Tensions surrounding the eurozone have eased markedly in the early part of 2012 following the atmosphere of crisis that persisted through the second half of 2011. There is instead a new confidence that financial and economic disaster can be averted.

Tensions surrounding the eurozone have eased markedly in the early part of 2012 following the atmosphere of crisis that persisted through the second half of 2011. There is instead a new confidence that financial and economic disaster can be averted. Several developments have contributed to this optimism, including a change of government in Italy, a large injection of liquidity into the banking system by the European Central Bank (ECB), and a ‘fiscal compact’ among governments. The euro itself has strengthened on currency markets, and the perception of reduced risk can be seen in lower market yields on Italian and Spanish government bonds.

This does not mean that the future of the eurozone is yet assured. The steps taken so far by governments and other bodies are, in fact, widely acknowledged to be inadequate. For months, official responses to the market mayhem – in which it was feared that Italy and Spain would follow Greece, Ireland and Portugal in needing financial rescue, with the risk of debt defaults and huge bank losses – were stumbling, and failed to instil confidence. Even after the more positive recent steps, it is commonly agreed that governments have not yet arranged sufficiently large ‘firewalls’ to ensure that there are adequate amounts of emergency money on hand to deal with a new funding crisis in a member country. Meanwhile, there is still considerable debate about the proper functions of the ECB. In addition, it remains to be seen whether countries that have lagged behind can improve their economic competitiveness so as to reduce imbalances within the eurozone and thus make the common currency viable for the long term.

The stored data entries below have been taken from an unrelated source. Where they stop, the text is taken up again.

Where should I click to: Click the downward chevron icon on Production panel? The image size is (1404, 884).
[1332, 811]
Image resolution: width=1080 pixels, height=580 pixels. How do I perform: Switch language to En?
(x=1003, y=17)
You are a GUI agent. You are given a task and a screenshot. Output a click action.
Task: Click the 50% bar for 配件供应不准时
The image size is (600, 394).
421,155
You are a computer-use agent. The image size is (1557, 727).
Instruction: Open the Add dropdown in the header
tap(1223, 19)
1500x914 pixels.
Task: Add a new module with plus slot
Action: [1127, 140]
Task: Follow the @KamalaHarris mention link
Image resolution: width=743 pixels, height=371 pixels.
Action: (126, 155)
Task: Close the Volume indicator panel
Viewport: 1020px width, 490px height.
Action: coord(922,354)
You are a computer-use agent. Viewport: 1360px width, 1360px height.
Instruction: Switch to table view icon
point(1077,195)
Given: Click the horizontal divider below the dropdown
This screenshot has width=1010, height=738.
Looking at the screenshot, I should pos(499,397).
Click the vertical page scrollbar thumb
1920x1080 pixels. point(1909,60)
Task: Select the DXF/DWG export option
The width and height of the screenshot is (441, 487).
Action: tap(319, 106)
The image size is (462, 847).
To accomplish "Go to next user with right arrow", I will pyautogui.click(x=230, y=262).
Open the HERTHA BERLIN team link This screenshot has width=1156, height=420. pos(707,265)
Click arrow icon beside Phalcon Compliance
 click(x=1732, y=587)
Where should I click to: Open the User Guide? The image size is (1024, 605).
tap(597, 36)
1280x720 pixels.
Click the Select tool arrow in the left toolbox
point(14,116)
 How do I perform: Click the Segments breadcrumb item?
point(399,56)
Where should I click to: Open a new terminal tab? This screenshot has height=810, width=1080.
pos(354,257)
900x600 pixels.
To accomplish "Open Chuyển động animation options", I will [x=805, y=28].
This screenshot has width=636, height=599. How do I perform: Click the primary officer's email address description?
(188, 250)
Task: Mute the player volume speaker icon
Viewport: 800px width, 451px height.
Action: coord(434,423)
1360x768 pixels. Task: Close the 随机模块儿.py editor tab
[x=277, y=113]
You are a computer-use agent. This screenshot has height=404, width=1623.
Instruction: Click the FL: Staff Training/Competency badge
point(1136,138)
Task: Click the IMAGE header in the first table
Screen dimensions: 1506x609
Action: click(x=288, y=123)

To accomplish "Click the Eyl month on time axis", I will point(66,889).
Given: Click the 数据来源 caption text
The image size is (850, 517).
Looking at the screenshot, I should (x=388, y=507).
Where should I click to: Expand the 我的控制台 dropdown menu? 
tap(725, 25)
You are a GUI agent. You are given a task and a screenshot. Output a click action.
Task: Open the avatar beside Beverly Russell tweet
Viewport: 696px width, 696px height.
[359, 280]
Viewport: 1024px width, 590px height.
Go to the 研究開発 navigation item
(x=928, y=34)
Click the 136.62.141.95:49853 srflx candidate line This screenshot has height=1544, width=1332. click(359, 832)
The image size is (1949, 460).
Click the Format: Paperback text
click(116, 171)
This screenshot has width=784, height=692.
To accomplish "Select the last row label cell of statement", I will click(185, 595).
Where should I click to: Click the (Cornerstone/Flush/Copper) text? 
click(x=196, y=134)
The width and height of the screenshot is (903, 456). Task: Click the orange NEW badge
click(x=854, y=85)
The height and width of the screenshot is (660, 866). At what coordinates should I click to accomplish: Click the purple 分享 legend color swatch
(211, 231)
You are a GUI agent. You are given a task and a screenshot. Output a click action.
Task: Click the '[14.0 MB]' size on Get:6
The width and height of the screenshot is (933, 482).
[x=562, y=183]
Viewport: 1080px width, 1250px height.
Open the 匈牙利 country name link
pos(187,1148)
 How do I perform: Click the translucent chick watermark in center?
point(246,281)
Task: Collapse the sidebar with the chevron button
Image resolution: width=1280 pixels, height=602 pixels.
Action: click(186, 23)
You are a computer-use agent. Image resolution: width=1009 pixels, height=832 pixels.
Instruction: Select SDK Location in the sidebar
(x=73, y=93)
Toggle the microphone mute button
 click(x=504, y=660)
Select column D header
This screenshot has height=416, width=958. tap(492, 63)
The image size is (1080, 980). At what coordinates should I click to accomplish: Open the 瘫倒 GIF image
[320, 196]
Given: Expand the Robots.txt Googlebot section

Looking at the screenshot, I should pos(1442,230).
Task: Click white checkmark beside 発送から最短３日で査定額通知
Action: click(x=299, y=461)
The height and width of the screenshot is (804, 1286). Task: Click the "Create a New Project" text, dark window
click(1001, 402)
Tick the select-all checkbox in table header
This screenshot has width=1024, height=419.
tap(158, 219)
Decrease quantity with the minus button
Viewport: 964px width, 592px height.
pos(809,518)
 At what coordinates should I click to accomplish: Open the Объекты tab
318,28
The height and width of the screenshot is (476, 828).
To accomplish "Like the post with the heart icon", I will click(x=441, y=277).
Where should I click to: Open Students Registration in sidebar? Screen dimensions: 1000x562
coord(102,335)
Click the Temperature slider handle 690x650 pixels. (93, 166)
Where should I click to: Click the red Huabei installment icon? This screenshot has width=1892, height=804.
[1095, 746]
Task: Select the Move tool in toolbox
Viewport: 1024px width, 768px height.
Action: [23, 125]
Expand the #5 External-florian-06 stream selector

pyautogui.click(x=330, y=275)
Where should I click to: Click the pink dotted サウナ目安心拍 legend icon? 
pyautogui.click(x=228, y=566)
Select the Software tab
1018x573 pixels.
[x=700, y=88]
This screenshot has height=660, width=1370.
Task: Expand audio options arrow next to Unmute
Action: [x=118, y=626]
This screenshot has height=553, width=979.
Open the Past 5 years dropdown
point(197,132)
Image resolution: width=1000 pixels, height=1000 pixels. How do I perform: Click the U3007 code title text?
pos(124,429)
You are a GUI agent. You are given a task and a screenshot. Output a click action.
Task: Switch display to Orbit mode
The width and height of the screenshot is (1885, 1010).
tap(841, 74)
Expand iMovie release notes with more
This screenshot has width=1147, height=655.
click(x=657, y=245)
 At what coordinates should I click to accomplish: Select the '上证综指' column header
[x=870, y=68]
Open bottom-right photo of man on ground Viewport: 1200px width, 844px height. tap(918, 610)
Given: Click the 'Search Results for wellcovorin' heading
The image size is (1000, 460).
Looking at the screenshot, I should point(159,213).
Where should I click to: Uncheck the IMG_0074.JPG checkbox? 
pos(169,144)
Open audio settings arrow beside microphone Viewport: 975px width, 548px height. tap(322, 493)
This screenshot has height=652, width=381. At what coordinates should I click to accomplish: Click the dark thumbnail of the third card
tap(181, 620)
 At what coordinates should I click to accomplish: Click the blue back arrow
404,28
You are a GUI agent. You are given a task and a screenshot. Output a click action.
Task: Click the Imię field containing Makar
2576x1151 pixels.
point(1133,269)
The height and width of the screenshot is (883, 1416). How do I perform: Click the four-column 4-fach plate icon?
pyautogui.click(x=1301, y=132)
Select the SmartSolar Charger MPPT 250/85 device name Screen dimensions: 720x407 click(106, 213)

Nevertheless, even as Greeks protest bitterly against the terms attached to their country’s latest rescue package, there is no doubt that the frenzy of previous months has dissipated and that, while efforts to save the eurozone are still urgent, they can be addressed more calmly.

What changed?

The single-biggest action that took the sting out of the crisis was the ECB’s offer in December to lend unlimited amounts of three-year money to eurozone banks. The first offer under its Long Term Refinancing Operation (LTRO) resulted in €489 billion being loaned to a total of 523 banks. This immediately took the financial system away from the precipice. A loan-repayment problem becomes a debt crisis because of the threat it poses to lending banks. If the problem is big enough, it threatens the health of the entire banking system. That was the situation in the financial crisis of 2008, of which the eurozone crisis is a very large aftershock. In 2008, Western banks stopped lending to each other for fear of bank failures following the collapse of the US mortgage-backed-securities market. By late 2011, a similar situation existed in Europe as markets worried that the rising borrowing costs for Italy and Spain would drive them into defaults. The LTRO, however, eliminated the possibility that sovereign debt problems could cause immediate bank failures.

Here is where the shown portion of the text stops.